■ **TASK TO CARRY OUT**:
Rewrite the records below, replacing each "screenshot" with "capture" and changing nothing else. Omit the pictures from your answer.

■ **LISTED ENTRIES**:
++++
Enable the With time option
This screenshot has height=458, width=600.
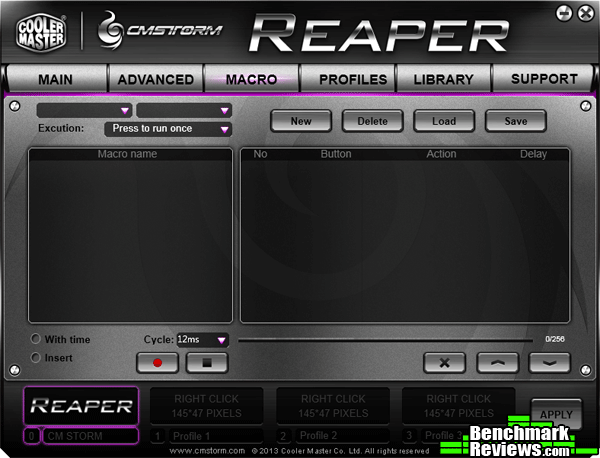(x=37, y=339)
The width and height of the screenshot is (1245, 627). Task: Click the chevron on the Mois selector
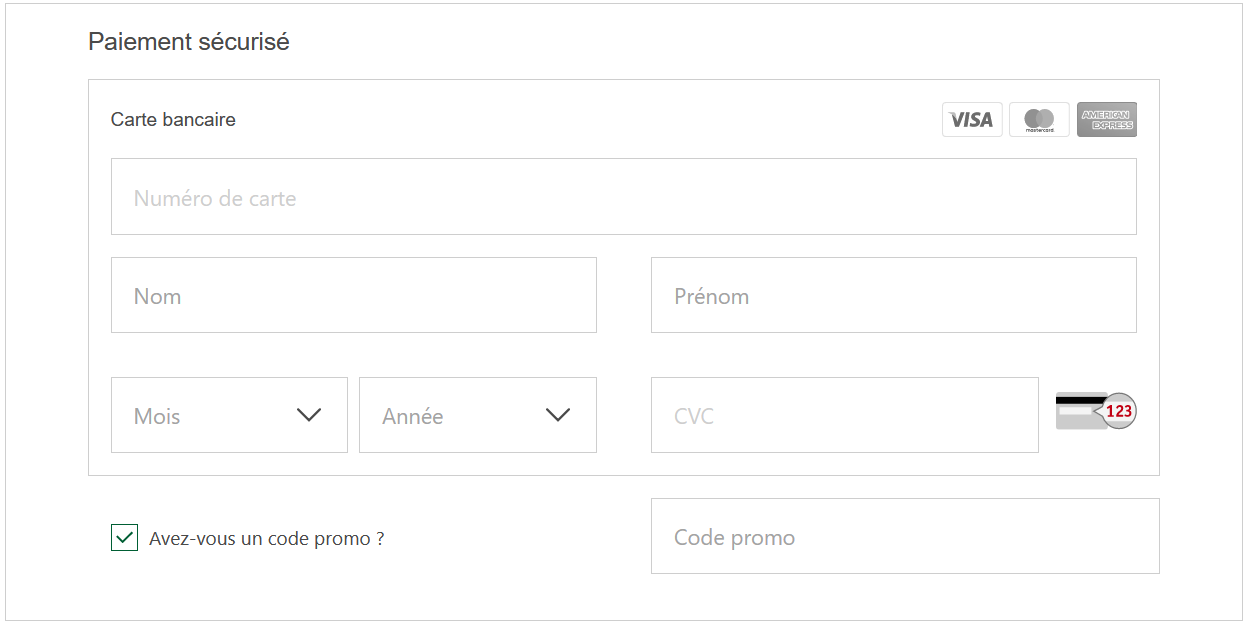(310, 415)
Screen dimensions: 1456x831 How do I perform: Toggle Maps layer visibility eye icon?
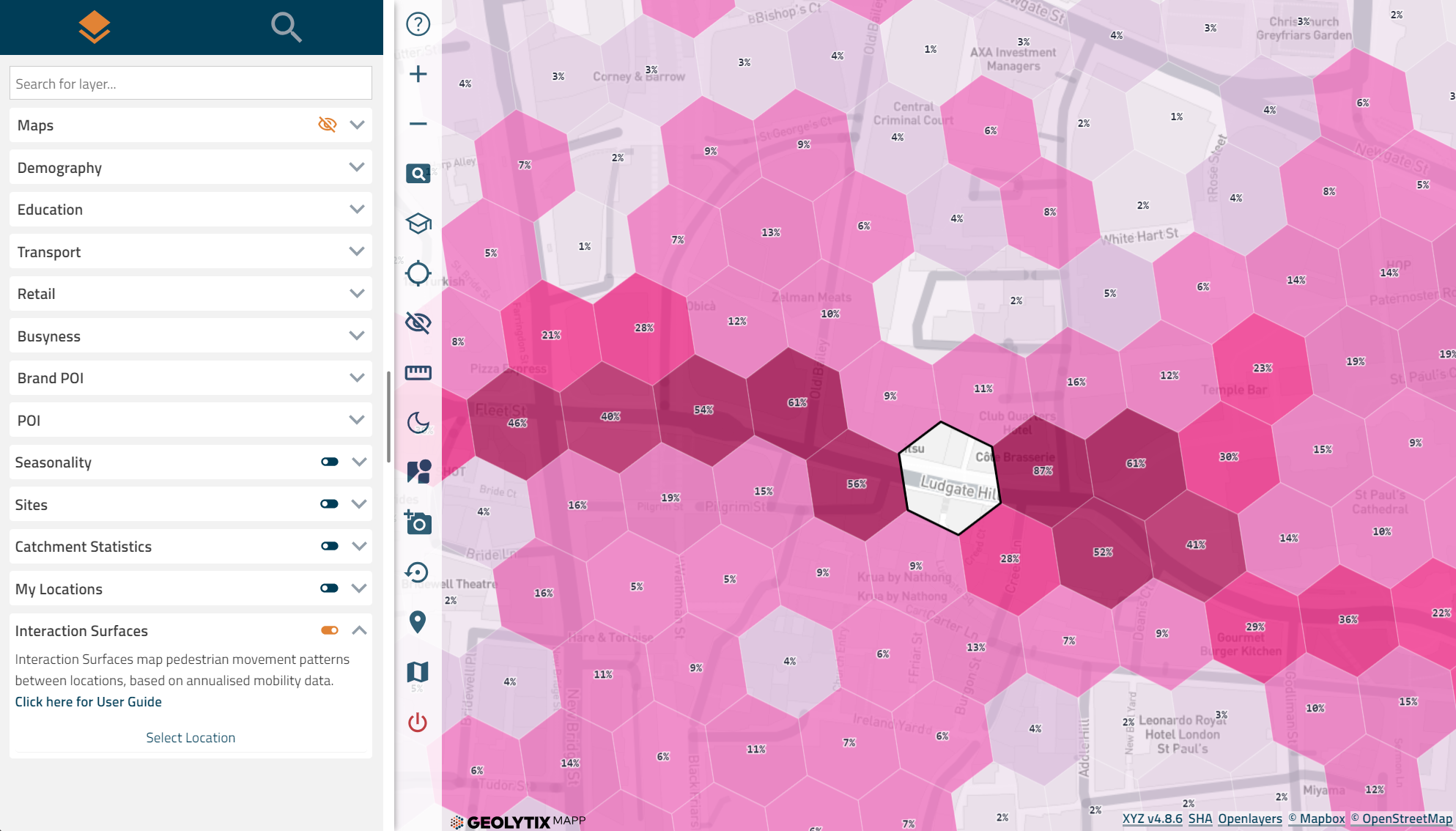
++++
■ **WRITTEN RESPONSE**:
Enable the With time option
This capture has height=458, width=600.
(x=37, y=339)
The width and height of the capture is (1245, 627). Task: Click the chevron on the Mois selector
(310, 415)
Screen dimensions: 1456x831 How do I perform: Toggle Maps layer visibility eye icon?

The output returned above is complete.